我睜開了眼,只看到一片猩紅。
帶著腥臭味的血和羊水阻礙了視線,我用盡全力扯斷臍帶,從只剩下半截身體的母體里爬出來,四面打量。
不遠處開滿白色花朵的草地上躺倒著一條巨蛇的尸體,血盆大口里還銜著女人血淋淋的半截手臂說它是蛇,其實并不恰當,哪有既身披鱗甲,又長了絨毛和胸鰭的蛇。
盤旋在空中的生物和周圍的植物也是聞所未聞,這個世界似乎萬事皆不再以常理度之。
“哦呀哦呀,這里還有一個孩子。”
就在我望著一塵不染的湛藍天空發呆的時候,后方傳來了一個略顯驚訝的聲音。
一個身穿黑色禮裝似的鎧甲、面部被中間有紫色豎條紋的黑色面具遮擋,脖子上掛著白色飾品的男人朝這邊走來,用他那雙戴著黑手套的手抱起了回頭看他的我,將我舉過頭頂,被面具遮擋住的臉看不見任何表情。
我沒有掙扎,而是仔細打量地面前的男人,看清楚了他頸間的飾品。是一個顏色慘白似人骨、形狀類似一對合攏的手的物件,似乎是某種樂器
小臂上的裝置,是用來發射彈藥的那背上類似氧氣罐的設備,又是什么呢
“老大,我已經搜查過一遍了,這片區域沒有幸存的祈手。”
又一個同樣身穿黑色鎧甲、戴著黑色頭盔,只是面具上的條紋為藍色、形狀較為不同,脖子上用黑色的細繩掛著一樣黑色飾品的男人走了過來,看了看我,又看了看地上那半具尸體,驚訝道,“是自己從母親肚子里爬出來的嗎有點了不起啊。”
“不過以我們現在的情況,帶一個嬰兒上路會很麻煩吧。況且小孩子的身體承受不住深淵的詛咒,多半會在運輸中變成殘次品,還是拆掉好了。”
深淵詛咒
我捕捉到了關鍵詞,眼睛一眨不眨地看著男人折射不出一絲光亮的金屬面具。
對方似乎輕輕地笑了一聲,“這可是受深淵的祝福才活下來的孩子,看,她是多么美麗啊。”

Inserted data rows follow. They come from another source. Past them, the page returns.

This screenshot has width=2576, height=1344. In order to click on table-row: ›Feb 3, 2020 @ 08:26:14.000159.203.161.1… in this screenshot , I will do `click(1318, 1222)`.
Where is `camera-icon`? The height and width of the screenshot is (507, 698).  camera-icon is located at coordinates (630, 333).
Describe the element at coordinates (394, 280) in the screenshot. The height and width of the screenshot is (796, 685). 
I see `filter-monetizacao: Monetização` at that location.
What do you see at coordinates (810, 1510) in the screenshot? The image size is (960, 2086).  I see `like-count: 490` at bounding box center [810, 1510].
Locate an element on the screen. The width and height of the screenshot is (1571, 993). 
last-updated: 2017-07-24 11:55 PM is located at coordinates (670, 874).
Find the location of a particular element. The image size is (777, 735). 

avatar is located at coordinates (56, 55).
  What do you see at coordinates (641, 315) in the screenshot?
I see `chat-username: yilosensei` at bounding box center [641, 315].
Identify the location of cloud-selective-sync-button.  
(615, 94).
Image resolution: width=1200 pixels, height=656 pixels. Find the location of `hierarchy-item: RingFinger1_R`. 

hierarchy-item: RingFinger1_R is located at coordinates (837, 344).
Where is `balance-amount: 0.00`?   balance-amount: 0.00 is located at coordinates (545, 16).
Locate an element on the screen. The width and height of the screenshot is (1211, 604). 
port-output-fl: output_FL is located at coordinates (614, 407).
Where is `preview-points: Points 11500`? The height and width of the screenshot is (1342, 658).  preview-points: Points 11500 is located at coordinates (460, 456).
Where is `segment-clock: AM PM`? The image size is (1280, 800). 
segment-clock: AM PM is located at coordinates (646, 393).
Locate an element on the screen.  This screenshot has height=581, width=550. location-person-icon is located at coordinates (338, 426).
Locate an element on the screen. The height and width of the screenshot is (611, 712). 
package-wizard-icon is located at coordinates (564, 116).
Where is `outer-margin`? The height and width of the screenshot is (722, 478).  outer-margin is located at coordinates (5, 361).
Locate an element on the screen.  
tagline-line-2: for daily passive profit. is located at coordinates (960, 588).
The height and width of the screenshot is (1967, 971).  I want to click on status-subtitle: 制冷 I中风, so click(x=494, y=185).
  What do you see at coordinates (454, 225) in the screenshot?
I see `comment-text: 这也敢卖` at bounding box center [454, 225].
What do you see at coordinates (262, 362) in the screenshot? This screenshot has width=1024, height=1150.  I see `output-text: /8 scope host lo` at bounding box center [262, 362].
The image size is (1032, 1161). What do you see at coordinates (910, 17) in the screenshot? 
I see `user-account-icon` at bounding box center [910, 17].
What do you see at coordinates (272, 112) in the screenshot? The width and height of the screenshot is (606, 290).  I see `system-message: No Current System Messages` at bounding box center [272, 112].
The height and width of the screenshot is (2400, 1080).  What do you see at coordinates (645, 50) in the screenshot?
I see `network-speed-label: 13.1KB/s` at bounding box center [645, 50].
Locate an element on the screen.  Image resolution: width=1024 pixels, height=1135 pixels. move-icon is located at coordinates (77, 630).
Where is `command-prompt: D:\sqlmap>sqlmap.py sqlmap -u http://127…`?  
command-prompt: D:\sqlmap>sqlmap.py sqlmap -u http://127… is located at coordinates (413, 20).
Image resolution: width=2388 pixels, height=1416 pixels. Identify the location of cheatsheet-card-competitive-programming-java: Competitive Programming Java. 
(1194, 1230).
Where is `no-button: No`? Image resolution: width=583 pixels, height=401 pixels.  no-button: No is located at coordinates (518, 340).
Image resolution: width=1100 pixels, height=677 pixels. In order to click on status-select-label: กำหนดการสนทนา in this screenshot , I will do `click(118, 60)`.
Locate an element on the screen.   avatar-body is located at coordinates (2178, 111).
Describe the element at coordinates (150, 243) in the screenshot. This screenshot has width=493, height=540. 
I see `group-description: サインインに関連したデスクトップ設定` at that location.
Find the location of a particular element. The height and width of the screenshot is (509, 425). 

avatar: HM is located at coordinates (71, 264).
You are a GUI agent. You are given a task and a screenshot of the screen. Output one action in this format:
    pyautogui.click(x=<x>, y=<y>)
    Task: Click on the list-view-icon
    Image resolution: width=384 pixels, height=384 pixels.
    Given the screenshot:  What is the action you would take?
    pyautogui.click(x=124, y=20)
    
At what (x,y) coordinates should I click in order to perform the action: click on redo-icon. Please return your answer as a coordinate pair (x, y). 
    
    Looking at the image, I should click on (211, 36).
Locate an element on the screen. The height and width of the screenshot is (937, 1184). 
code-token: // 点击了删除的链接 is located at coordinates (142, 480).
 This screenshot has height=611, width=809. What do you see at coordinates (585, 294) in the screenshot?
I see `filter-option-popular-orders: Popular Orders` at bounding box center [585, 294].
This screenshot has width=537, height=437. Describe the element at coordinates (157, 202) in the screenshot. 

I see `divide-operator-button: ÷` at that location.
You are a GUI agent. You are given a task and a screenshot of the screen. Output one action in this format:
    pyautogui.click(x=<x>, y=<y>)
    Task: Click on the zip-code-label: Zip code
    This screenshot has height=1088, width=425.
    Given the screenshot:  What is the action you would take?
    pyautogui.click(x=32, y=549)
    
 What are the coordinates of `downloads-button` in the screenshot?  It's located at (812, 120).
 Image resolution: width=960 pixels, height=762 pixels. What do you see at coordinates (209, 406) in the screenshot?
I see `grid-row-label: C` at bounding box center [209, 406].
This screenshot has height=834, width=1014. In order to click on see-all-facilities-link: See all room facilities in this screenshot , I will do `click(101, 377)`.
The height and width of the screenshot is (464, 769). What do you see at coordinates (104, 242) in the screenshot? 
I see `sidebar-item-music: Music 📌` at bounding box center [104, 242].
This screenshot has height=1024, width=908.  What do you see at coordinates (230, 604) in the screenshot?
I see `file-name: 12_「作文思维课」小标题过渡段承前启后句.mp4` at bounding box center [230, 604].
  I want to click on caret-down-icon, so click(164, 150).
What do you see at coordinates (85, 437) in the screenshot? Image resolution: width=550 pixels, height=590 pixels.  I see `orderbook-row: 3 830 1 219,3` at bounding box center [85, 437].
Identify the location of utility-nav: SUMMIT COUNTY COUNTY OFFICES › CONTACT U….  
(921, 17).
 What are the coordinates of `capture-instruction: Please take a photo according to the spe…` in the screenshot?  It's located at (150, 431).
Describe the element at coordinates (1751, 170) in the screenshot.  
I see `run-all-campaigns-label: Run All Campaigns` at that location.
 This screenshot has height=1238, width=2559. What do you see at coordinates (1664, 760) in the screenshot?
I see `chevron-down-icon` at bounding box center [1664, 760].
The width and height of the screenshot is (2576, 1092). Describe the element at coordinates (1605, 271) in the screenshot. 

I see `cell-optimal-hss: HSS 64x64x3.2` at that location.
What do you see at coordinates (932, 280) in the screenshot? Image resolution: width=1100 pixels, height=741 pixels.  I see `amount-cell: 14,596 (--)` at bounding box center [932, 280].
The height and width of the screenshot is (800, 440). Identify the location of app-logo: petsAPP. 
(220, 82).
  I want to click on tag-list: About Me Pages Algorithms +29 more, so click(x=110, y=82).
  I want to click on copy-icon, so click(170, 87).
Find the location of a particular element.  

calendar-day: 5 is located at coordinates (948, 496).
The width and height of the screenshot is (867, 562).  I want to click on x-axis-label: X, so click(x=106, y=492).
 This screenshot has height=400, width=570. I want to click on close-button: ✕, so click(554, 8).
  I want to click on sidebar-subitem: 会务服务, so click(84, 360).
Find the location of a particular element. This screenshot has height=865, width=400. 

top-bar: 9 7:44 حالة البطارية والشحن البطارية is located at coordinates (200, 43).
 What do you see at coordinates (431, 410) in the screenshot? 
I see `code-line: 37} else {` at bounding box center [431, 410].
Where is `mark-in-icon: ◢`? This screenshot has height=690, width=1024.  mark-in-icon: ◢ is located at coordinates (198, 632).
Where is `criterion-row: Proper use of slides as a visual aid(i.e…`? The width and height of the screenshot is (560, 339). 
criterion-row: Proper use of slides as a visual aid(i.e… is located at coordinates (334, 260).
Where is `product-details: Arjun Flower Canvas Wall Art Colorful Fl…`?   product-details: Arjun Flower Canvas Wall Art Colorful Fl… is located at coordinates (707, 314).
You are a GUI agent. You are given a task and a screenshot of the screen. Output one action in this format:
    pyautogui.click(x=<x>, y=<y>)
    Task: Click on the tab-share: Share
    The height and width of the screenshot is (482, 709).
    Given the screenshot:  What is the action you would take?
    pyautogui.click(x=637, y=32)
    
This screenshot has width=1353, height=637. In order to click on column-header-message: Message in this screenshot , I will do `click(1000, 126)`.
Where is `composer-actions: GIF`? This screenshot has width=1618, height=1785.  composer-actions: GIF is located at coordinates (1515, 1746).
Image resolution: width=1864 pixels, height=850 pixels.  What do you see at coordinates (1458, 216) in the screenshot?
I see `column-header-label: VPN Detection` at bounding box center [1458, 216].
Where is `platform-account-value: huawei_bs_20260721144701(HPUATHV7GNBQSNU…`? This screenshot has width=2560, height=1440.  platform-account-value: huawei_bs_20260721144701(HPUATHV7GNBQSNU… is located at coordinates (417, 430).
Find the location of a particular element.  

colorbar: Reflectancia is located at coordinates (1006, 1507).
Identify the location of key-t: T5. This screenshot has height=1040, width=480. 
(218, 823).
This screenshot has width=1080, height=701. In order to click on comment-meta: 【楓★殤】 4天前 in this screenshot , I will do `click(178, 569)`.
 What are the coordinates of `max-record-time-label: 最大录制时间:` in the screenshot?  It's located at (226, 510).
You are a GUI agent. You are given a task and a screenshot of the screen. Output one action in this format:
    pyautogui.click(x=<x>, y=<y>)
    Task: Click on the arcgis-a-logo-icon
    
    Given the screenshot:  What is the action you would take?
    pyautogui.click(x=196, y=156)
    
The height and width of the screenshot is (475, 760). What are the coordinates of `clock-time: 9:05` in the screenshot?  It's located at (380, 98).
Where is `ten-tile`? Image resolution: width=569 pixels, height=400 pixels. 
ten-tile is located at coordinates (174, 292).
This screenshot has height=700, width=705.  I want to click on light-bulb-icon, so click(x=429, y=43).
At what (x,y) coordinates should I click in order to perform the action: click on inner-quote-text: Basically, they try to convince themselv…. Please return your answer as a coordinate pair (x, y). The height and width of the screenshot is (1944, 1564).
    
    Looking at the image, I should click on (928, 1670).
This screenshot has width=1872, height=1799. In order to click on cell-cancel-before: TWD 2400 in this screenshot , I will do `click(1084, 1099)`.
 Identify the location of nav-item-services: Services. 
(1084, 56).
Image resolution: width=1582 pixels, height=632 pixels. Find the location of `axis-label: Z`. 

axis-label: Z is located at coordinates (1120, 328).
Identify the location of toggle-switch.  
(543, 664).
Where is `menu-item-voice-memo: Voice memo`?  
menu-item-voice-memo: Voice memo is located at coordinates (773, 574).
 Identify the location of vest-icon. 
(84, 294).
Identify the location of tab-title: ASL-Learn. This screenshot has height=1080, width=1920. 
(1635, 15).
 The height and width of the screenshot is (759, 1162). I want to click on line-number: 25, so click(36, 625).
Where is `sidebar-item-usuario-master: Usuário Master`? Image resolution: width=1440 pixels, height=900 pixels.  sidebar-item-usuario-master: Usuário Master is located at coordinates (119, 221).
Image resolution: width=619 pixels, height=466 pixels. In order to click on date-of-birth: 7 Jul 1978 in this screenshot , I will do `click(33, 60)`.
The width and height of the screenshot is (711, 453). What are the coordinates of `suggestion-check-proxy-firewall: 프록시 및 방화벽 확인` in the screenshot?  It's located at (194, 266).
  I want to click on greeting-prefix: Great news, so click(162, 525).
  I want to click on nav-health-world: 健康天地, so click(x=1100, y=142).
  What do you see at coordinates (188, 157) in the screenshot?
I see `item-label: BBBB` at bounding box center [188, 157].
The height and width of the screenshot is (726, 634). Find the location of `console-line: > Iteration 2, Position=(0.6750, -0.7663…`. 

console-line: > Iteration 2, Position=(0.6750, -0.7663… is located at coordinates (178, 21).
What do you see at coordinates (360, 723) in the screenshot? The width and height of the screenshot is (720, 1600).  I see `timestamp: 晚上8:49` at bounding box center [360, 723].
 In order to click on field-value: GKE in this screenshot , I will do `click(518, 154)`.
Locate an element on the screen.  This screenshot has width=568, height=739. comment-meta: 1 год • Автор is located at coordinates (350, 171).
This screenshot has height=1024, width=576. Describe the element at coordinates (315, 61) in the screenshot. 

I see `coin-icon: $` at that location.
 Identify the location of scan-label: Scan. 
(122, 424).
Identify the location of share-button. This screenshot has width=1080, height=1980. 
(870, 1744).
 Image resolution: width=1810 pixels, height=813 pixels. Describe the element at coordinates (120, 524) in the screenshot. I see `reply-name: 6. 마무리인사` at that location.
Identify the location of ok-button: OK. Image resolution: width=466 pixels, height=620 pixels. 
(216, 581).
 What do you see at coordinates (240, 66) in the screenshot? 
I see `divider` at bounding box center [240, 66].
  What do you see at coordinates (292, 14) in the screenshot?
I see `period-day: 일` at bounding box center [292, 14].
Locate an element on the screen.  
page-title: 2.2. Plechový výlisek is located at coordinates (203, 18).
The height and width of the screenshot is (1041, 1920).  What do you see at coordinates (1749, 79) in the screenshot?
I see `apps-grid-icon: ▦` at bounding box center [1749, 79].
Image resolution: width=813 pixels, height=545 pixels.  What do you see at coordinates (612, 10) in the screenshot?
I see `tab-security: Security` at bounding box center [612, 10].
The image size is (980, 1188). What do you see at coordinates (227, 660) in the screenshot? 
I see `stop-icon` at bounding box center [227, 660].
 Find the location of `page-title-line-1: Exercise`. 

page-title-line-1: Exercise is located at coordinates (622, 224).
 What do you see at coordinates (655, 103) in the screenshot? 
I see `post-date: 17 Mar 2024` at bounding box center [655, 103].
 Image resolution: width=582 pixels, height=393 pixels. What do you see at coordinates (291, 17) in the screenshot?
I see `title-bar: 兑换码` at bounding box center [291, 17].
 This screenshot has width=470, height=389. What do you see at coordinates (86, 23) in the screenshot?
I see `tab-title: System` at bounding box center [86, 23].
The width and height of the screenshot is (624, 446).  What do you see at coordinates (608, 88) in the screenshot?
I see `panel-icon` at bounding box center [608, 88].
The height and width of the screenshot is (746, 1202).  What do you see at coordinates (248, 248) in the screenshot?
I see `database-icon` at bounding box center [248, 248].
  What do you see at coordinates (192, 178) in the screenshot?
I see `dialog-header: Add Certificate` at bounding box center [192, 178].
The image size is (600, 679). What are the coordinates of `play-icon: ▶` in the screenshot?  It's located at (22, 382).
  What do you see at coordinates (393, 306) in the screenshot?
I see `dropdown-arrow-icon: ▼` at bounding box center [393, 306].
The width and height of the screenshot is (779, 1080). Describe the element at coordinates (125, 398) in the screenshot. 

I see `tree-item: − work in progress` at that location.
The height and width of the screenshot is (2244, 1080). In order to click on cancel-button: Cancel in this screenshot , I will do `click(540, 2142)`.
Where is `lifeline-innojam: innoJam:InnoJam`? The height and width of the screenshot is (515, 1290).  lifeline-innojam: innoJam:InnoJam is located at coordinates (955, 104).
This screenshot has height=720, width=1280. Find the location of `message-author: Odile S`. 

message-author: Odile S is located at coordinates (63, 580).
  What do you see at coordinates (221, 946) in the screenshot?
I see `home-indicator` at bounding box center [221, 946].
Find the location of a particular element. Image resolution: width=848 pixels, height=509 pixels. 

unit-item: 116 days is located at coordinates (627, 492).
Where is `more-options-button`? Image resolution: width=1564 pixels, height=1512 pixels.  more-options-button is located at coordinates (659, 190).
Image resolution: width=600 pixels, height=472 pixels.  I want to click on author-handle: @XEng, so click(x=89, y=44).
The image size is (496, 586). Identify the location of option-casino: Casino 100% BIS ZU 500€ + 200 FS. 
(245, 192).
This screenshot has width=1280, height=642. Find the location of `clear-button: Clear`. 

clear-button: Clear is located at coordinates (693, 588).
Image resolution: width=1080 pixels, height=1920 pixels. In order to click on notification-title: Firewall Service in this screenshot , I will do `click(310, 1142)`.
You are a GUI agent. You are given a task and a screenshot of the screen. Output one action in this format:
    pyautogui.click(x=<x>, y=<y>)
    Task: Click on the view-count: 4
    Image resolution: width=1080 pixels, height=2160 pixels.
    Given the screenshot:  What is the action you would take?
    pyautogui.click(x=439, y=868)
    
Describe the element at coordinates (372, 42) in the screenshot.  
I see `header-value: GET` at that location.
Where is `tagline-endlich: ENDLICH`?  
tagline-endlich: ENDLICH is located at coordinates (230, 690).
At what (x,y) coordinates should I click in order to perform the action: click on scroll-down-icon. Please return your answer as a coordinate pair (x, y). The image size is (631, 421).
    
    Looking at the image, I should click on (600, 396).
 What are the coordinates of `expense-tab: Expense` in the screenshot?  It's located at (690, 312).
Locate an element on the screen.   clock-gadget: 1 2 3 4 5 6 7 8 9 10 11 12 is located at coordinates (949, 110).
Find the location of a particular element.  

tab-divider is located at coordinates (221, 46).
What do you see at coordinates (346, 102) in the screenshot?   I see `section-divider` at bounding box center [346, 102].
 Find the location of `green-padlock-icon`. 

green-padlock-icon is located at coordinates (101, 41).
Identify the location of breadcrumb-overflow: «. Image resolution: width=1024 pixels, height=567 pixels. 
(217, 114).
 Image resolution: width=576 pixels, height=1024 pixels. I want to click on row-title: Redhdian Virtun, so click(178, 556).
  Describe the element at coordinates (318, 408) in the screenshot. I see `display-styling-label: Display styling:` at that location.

一個,剛出生、滿身血污的嬰兒,為什么可以用“美麗”來形容
“從今以后,你的名字是奧羅拉,意思是極光。”他的聲音柔和了些許,像一位真正的父親那樣擁我入懷,溫柔地說道,“我是你的爸爸哦,奧羅拉。”
爸爸。
我回抱住了他。
被這個世界的人們尊稱為“黎明卿”,代號“嶄新之波多爾多”的白笛,是我的爸爸。
就和上個世界以忍者為主導一樣,這個世界以探窟家為主導。
1900多年前,人類已經將世界的每一個角落探索完畢,除了在南海孤島上的一個直徑約1000米、名為“阿比斯”的巨大垂直深淵。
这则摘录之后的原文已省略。